Après avoir purgé sa peine de prison Courbet séjourne quelques temps encore dans sa Franche-Comté natale où il peint quelques natures mortes de poissons “La truite”(Ref 7). Par le traité au caractère dramatique de ce poisson piégé, vaincu mais encore vivant, on peut y voir l’image du peintre lui-même, toujours en proie à la justice.
Finalement il s’exile en Suisse où il fréquente un groupe de proscrits comme lui. Ils en retirera de nombreuses commandes mais ne réalisera plus d’œuvres majeures. Il refuse de rentrer en France par solidarité avec les exilés de la Commune, attendant une amnistie générale. Elle surviendra, mais 2 ans après sa mort en Décembre 1877.

NOTE : L’invention de la photographie noir et blanc date de 1839, grâce au français Nicéphore Niépce, puis celle en couleur, par l’anglais Thomas Sutton en 1861, les artistes on peint leur propre image, leur autoportrait, avec leur propre style.
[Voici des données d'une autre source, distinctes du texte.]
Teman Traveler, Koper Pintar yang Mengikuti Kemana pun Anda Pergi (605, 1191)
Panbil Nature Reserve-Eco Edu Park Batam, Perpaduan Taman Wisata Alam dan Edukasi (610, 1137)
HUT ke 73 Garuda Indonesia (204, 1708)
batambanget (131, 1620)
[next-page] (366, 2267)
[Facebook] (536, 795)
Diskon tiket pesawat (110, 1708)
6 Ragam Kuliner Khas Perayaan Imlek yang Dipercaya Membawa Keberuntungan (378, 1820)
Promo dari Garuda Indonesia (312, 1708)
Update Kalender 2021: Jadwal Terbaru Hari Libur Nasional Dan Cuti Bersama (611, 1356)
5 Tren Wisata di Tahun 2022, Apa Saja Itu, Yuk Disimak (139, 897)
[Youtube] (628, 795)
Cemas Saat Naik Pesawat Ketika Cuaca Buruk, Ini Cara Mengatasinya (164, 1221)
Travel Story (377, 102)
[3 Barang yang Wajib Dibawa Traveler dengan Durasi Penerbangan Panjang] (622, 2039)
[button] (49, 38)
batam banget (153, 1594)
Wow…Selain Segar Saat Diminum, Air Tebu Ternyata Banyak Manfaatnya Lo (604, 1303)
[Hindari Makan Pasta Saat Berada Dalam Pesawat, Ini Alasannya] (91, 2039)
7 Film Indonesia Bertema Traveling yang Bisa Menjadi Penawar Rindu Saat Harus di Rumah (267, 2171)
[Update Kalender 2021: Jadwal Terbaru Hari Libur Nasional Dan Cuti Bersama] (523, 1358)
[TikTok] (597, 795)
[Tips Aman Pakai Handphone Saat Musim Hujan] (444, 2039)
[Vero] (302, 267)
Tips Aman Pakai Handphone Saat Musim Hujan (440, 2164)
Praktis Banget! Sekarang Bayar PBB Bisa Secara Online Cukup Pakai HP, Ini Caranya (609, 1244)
L’AUTOPORTRAIT : UNE SPÉCIALTÉ DE GUSTAVE COURBET

 

 

L’HISTOIRE DE 3 AUTOPORTRAITS

 

Autoportrait : “L’homme désespéré” (1845)

 

C’est le plus fameux autoportrait du peintre. Il a alors 25 ans ! Première remarque à la vue de cet œuvre : le format est horizontal ! Gustave Courbet rompt avec la tradition qui veux que ce type de portrait soit vertical. Signe précoce de sa nature d’artiste indépendant affranchi des normes picturales de son temps.
De tous les autoportraits de l’auteur c’est incontestablement le plus singulier et le plus étrange.
Tous les aspects de cette peinture concourent à créer un sentiment de tension, d’intense émotion voire de folie : le sujet s’arrache les cheveux avec ses mains crispées, les yeux exorbités du jeune homme atteste qu’il semble perdu, égaré, la bouche est légèrement entrouverte, les narines contractées.
Le cadrage serré où le blanc de la chemise déborde de la toile donne le sentiment de mouvement. Le jeu de lumières de type “clair obscur” très prononcé, accentué par contraste blanc de ses vêtement et le noir de ses cheveux abolit les espaces. Le sujet est prêt à sortir de l’espace où il semble enfermé.
Ce type de représentation est très moderne et donc très inhabituel pour l’époque. Par le jeu des couleurs, des contrastes, des aplats, elle aurait sa place dans des œuvres de dessinateurs actuels de bandes dessinées.
Une fois n’est pas coutume Courbet aime choquer, révolutionner, nous interpeller par un parti pris graphique assumé. Le peintre semble œuvrer avec assurance, mais le sujet de ce portrait traduit également l’état d’un être tourmenté et désemparé. Cherche-t-il de l’aide ? Souhaite-t-il partager son désarroi, sa peur. Pas certain ! Il ne semble pas nous voir, tourné vers l’intérieur de son être dans une introspection dramatique ! Pourtant il nous tient ! Aucun moyen d’échapper à ce regard inquiet et “désespéré” !

 

Autoportrait : “L’homme blessé” (1854)

 

 En 1840 Gustave Courbet rencontre une jeune femme, Virginie Binet, dont il tombe follement amoureux. Leur idylle durera une dizaine d’années mais se terminera mal pour le peintre. La jeune femme qu’il qualifie d’amour de sa vie le quitte avec l’enfant qu’ils ont eu ensemble.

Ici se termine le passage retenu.